Although in the embodiment of the invention discussed above, the feed solids are introduced into the top of the extraction vessel and are passed downward cocurrently with the liquid organic solvent, it will be understood that the process of the invention is not so limited. For example, the feed solids can flow perpendicular to the solvent as would be the case if a circular grate were employed as the extraction vessel.
The gas introduced into the top of the extractor through line 16 will normally be a hot recycle gas produced in the process of the invention as described in detail hereinafter. It will be understood, however, that the hot gas can be any nonoxidizing gas such as hydrogen, carbon monoxide, nitrogen, helium, methane, steam and the like. Preferably, the hot gas will be selected from the group consisting of hydrogen, nitrogen, carbon dioxide, and a recycle gas containing light hydrocarbons that are noncondensable at the temperature and pressure conditions in the extractor. The most preferred gas will be a recycle gas containing light hydrocarbons that are noncondensable at the temperature and pressure conditions in extractor 12. In general, it is desired to heat the solids in the substantial absence of added ammonia, added gaseous amines and added condensable, hydrocarbon vapors. Thus, the hot gas will normally be substantially free of such constituents. The phrases "added ammonia" and "added gaseous amines" are used herein to refer to ammonia and gaseous amines that are introduced into the process of the invention from external sources and do not include ammonia and gaseous amines that are produced in the process from constituents of the feed solids or the solvent. The phrase "added condensable, hydrocarbon vapors" as used herein refers to hydrocarbon vapors which are condensable under the temperature and pressure conditions in the extractor and which are introduced into the process of the invention from external sources. This phrase does not include hydrocarbon vapors that are produced in the process from constituents of the feed solids or the solvent. It will be understood that the solids can be heated in vessel 12 without direct contact with a hot gas. If desired, the heat can be supplied by indirect heat transfer through the walls of vessel 12 or by other well known methods of transferring heat.
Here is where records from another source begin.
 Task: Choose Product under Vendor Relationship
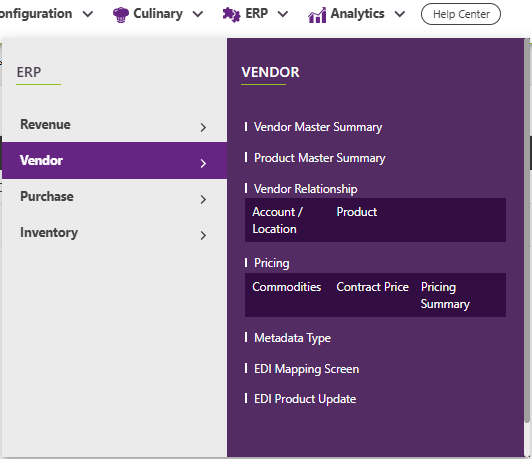pyautogui.click(x=357, y=212)
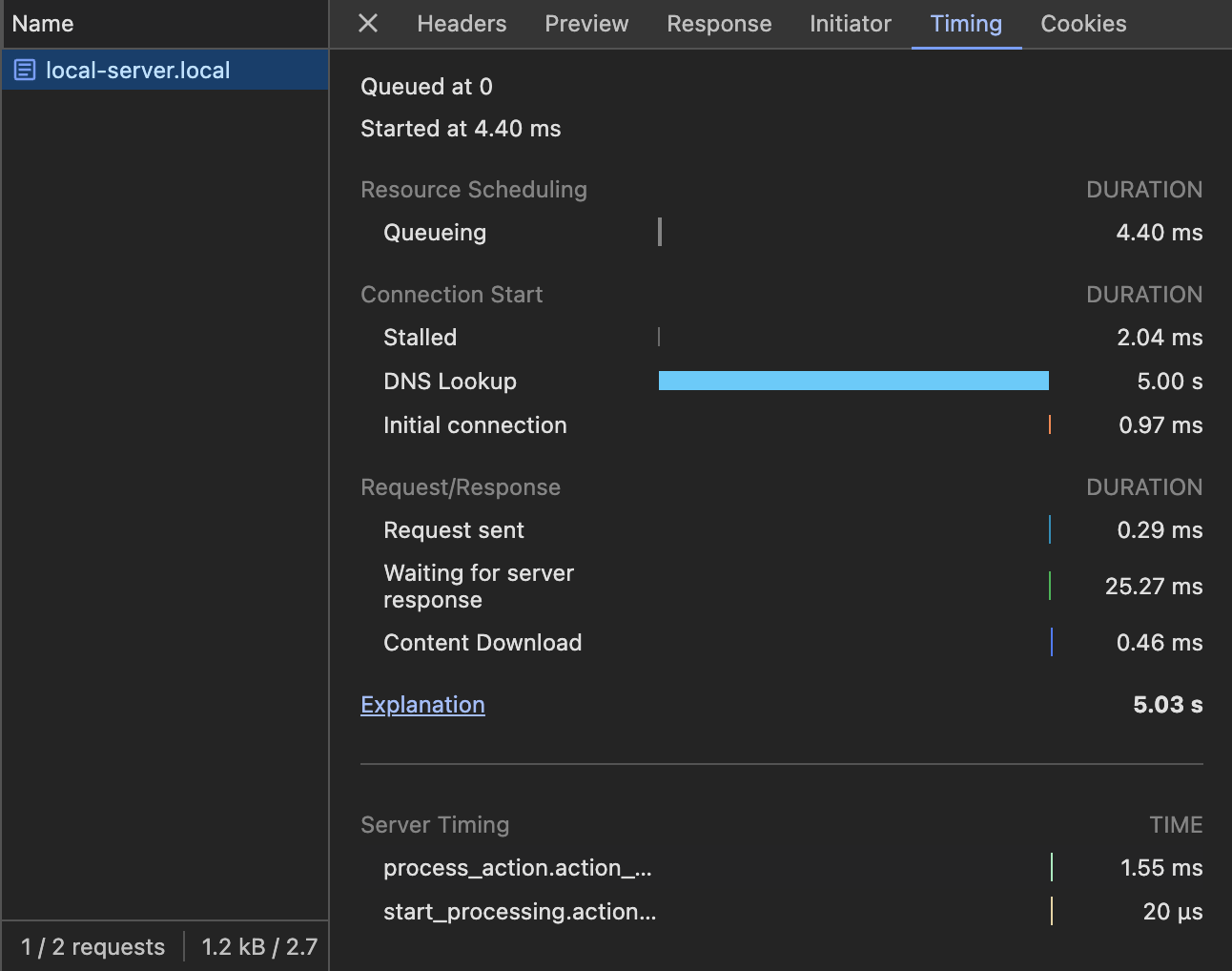Image resolution: width=1232 pixels, height=971 pixels.
Task: Open the Preview tab
Action: (586, 24)
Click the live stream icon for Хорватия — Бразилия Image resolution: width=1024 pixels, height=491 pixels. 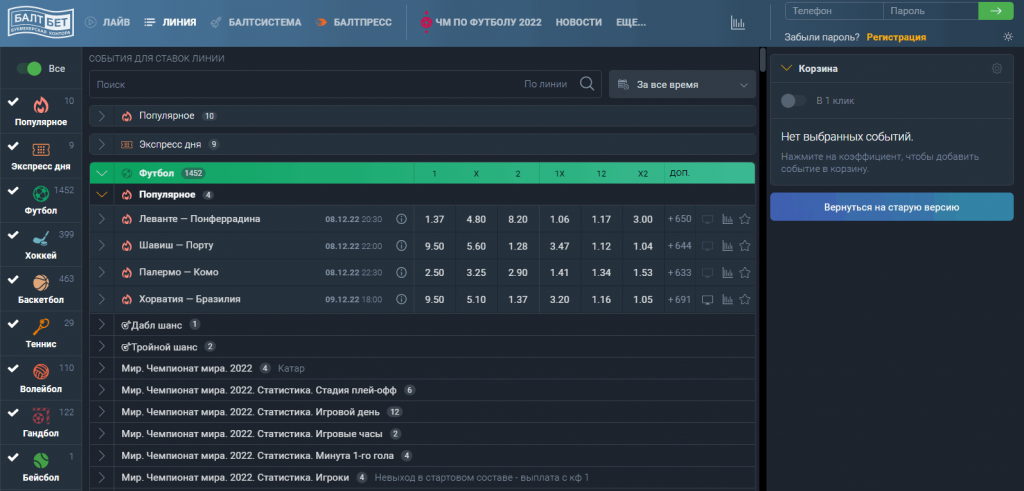[x=708, y=299]
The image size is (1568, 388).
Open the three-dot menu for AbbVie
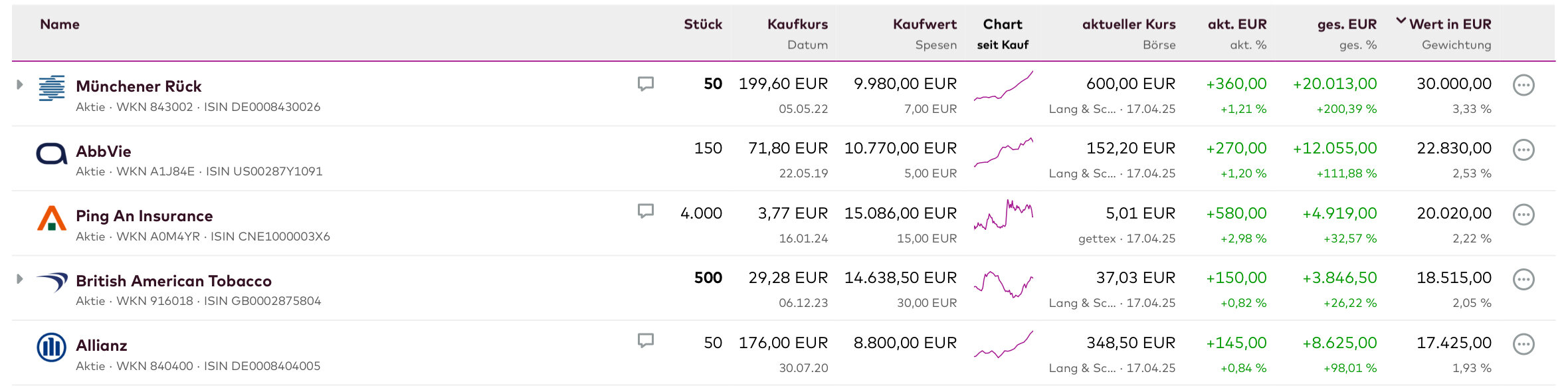[x=1523, y=150]
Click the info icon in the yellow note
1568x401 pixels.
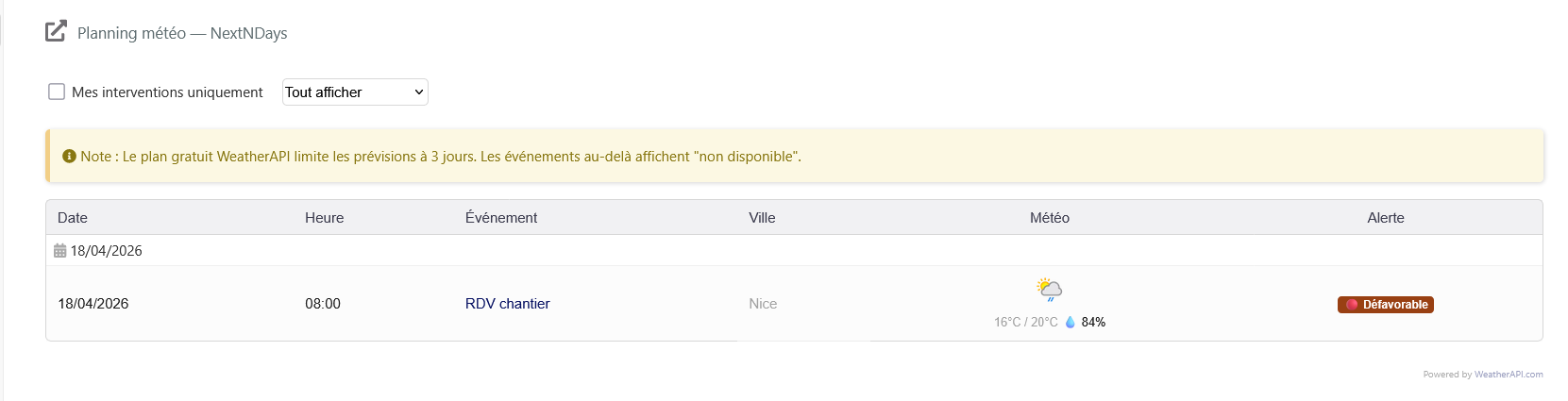69,157
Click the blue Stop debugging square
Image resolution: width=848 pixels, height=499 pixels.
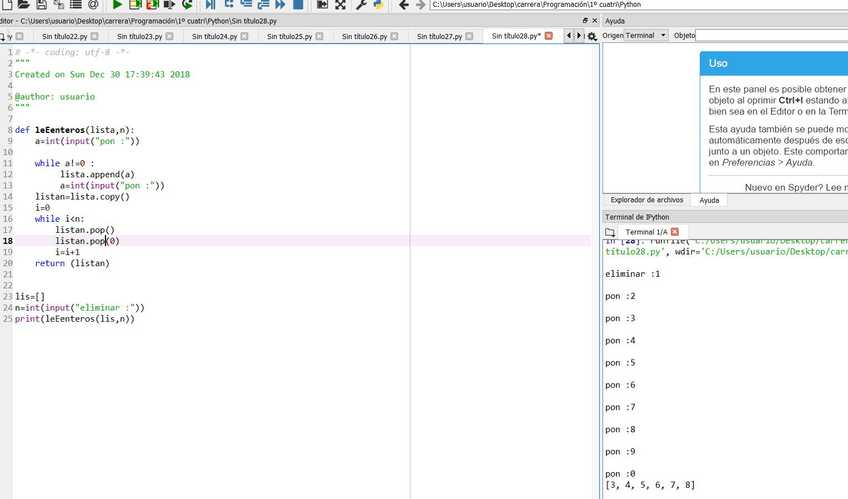click(298, 5)
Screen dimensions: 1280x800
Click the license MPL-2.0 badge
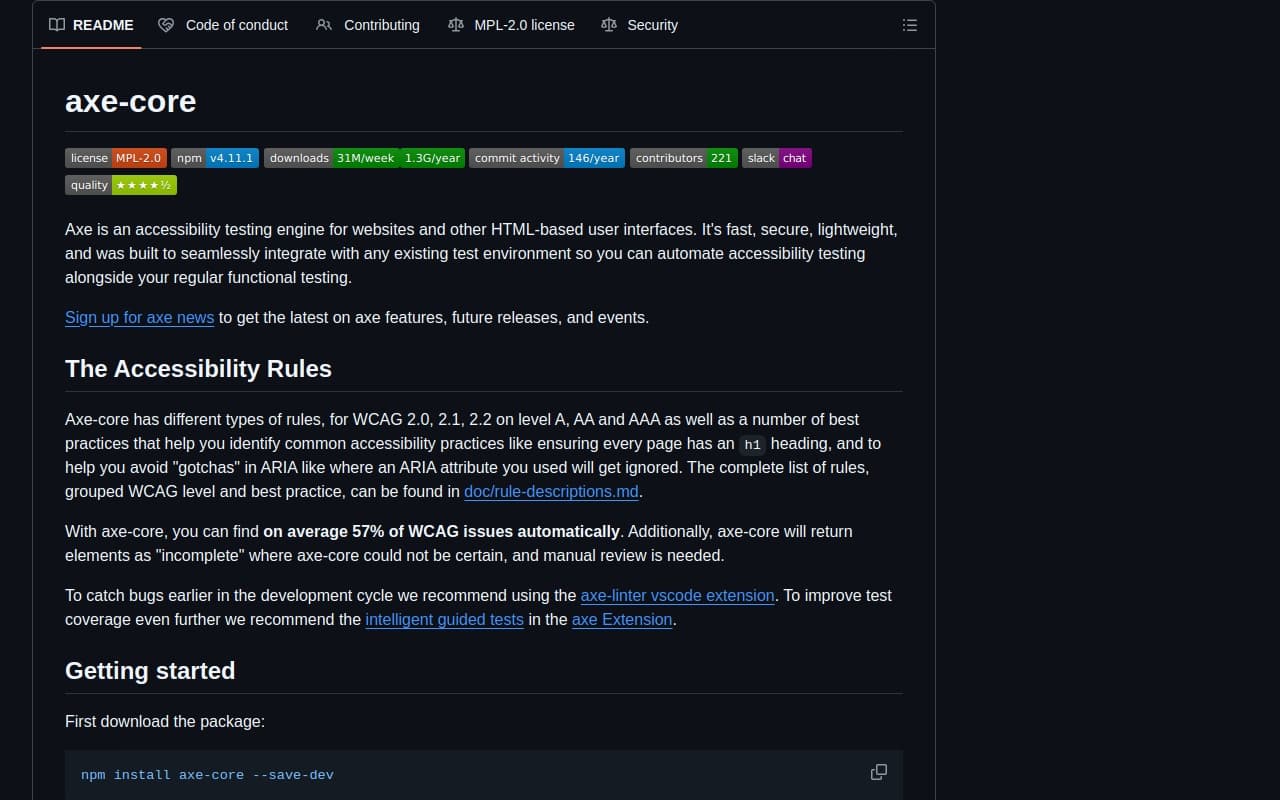point(116,158)
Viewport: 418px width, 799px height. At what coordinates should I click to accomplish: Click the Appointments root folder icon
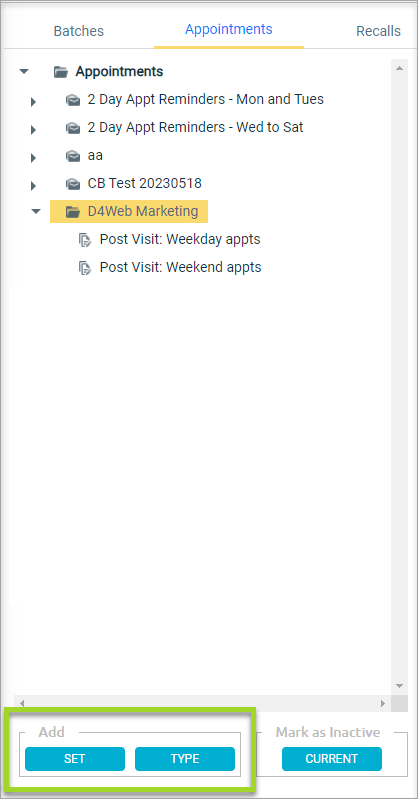point(61,72)
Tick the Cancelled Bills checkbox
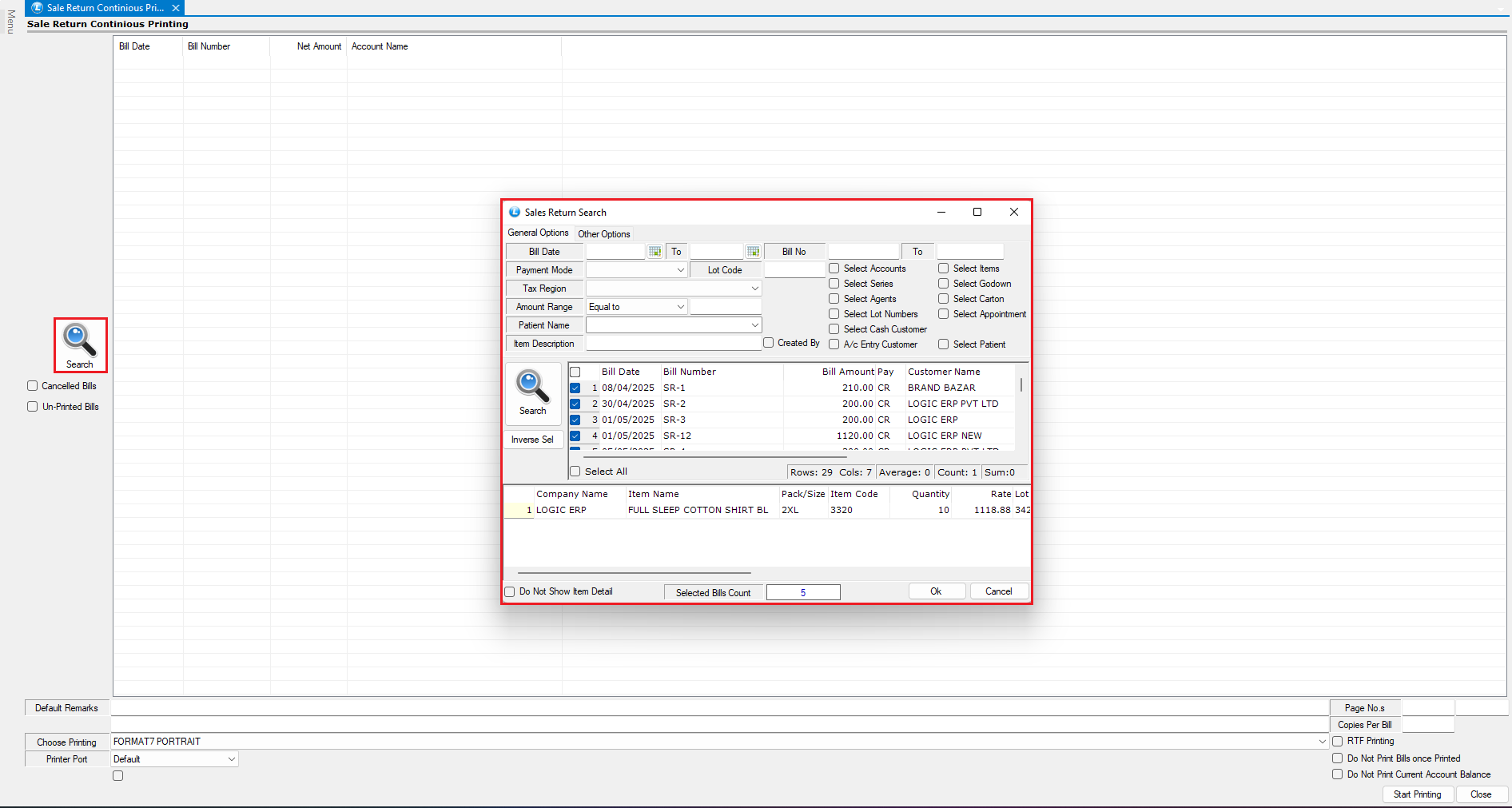Image resolution: width=1512 pixels, height=808 pixels. click(33, 386)
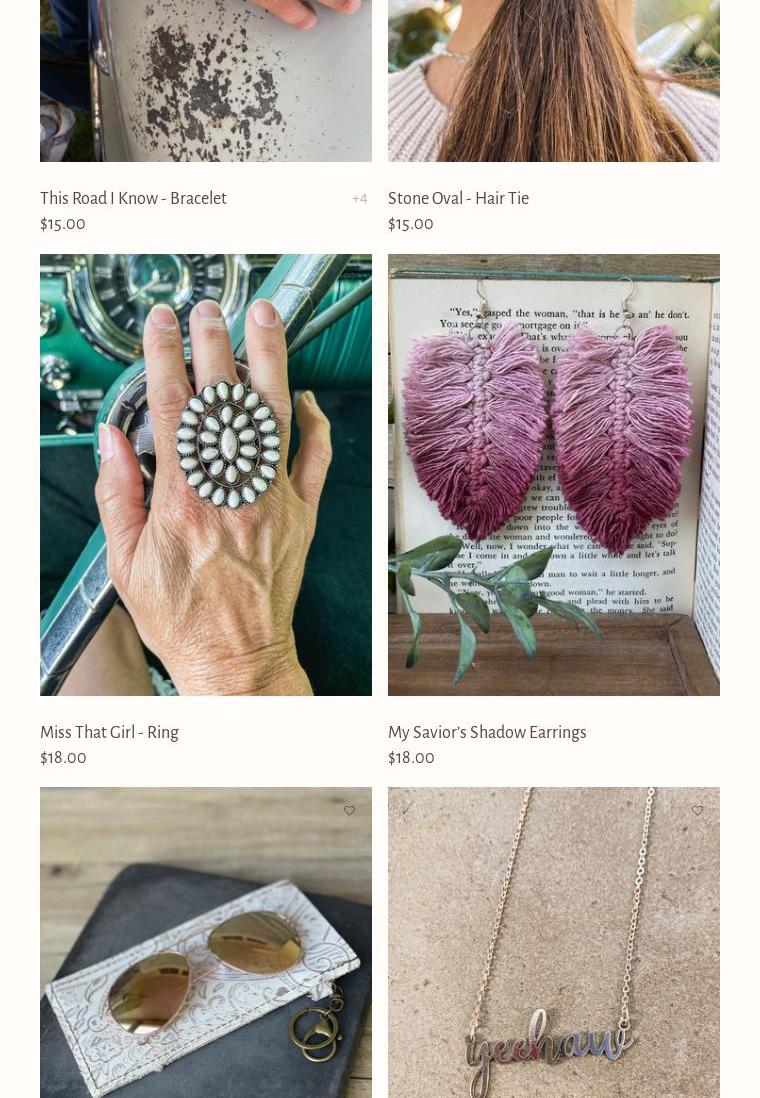Click the left pink feather earring
The width and height of the screenshot is (760, 1098).
pyautogui.click(x=475, y=431)

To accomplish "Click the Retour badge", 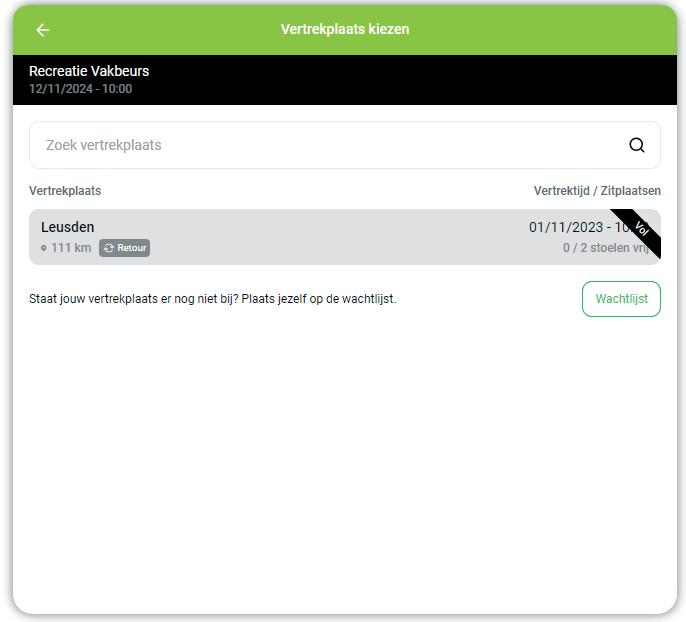I will tap(125, 248).
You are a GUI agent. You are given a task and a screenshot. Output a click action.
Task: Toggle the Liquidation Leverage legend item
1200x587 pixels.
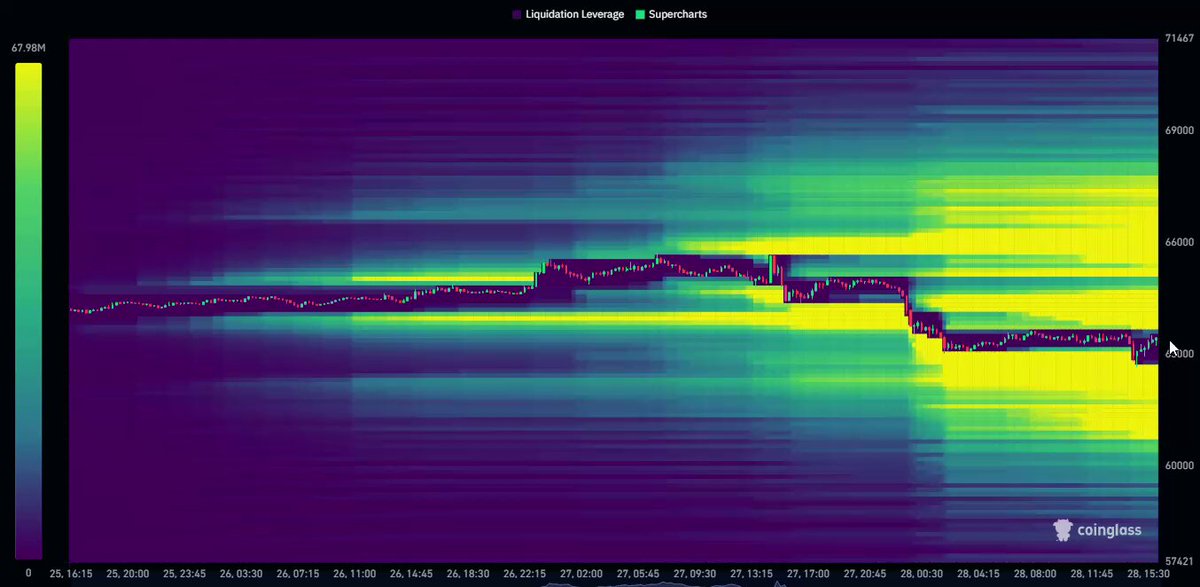(567, 15)
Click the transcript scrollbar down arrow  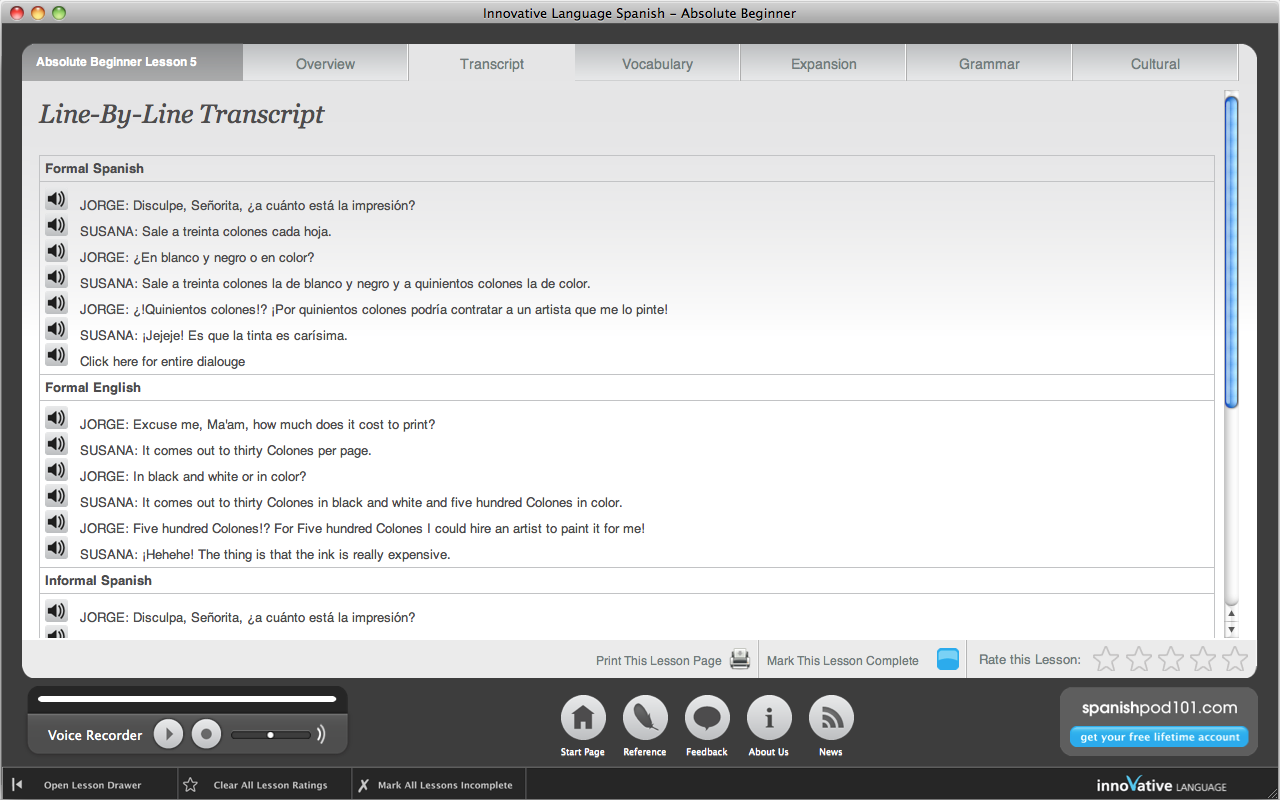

The flow rate and temperature of the gas are adjusted such that the temperature in extraction vessel 12 is normally between about 650° F. and about 900° F. In general, the temperature in extractor 12 is maintained below temperatures normally utilized in conventional oil shale retorting processes. The temperature in the extraction vessel is preferably maintained between about 700° F. and about 850° F., most preferably between about 740° F. and about 820° F. Normally, the pressure in the extraction vessel will be less than the critical pressure of the gas that is passed through the extractor. The residence time of the solids in the extractor will typically range between about 5 minutes and about 200 minutes, preferably between about 15 minutes and about 80 minutes. In general, a sufficient amount of hot gas is introduced into the top of the extraction vessel so that there is a substantially continuous gaseous phase in contact with the entire bed of solids in the extraction vessel and the superficial velocity of the gas through the pressurized vessel is between about 0.01 feet per minute and about 300 feet per minute, preferably between about 0.1 feet per minute and about 12.0 feet per minute.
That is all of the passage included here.